**** Given records ****

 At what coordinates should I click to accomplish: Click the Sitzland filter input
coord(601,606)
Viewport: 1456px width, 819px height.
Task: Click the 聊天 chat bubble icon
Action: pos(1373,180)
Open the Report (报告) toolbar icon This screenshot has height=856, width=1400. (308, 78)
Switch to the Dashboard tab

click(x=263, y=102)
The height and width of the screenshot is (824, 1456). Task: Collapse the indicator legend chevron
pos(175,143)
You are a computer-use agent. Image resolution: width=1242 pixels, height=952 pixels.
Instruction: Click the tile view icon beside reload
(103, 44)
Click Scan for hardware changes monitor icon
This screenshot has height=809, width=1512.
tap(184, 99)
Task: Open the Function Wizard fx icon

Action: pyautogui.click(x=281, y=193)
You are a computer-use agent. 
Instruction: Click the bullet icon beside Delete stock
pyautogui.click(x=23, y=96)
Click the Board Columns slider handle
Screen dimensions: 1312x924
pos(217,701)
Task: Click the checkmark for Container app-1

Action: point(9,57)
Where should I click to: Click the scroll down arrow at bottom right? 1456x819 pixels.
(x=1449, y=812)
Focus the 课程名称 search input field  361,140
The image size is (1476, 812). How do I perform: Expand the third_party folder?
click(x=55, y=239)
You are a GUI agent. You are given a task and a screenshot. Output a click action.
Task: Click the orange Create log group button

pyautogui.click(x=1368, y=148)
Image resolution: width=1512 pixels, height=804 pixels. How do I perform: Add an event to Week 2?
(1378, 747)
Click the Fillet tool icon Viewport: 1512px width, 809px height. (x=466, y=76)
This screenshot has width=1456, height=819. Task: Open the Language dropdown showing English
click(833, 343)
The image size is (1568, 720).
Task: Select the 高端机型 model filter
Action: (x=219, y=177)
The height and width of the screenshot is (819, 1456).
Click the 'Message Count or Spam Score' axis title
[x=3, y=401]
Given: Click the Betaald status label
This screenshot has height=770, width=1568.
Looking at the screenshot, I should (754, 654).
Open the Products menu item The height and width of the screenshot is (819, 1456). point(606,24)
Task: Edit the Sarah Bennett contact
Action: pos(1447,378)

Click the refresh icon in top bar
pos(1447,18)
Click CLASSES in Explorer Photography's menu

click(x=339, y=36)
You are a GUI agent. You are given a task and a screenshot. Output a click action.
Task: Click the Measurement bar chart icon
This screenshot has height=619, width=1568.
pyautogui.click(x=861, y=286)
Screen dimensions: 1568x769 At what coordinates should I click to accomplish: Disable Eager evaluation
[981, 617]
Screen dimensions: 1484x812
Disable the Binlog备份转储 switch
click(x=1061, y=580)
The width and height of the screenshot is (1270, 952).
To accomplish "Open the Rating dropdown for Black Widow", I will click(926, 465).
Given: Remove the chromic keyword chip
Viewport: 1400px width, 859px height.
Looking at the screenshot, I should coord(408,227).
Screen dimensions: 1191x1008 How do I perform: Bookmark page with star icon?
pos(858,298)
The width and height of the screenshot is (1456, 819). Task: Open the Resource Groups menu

****

Task objective:
Which lines above hold the string "agent"? Show each of them.

Answer section:
You are a computer-use agent. Image resolution: width=1242 pixels, height=952 pixels.
You are a computer-use agent. 
You are a GUI agent. You are given a task and a screenshot. Output a click action.
You are a GUI agent. You are given a task and a screenshot. Output a click action.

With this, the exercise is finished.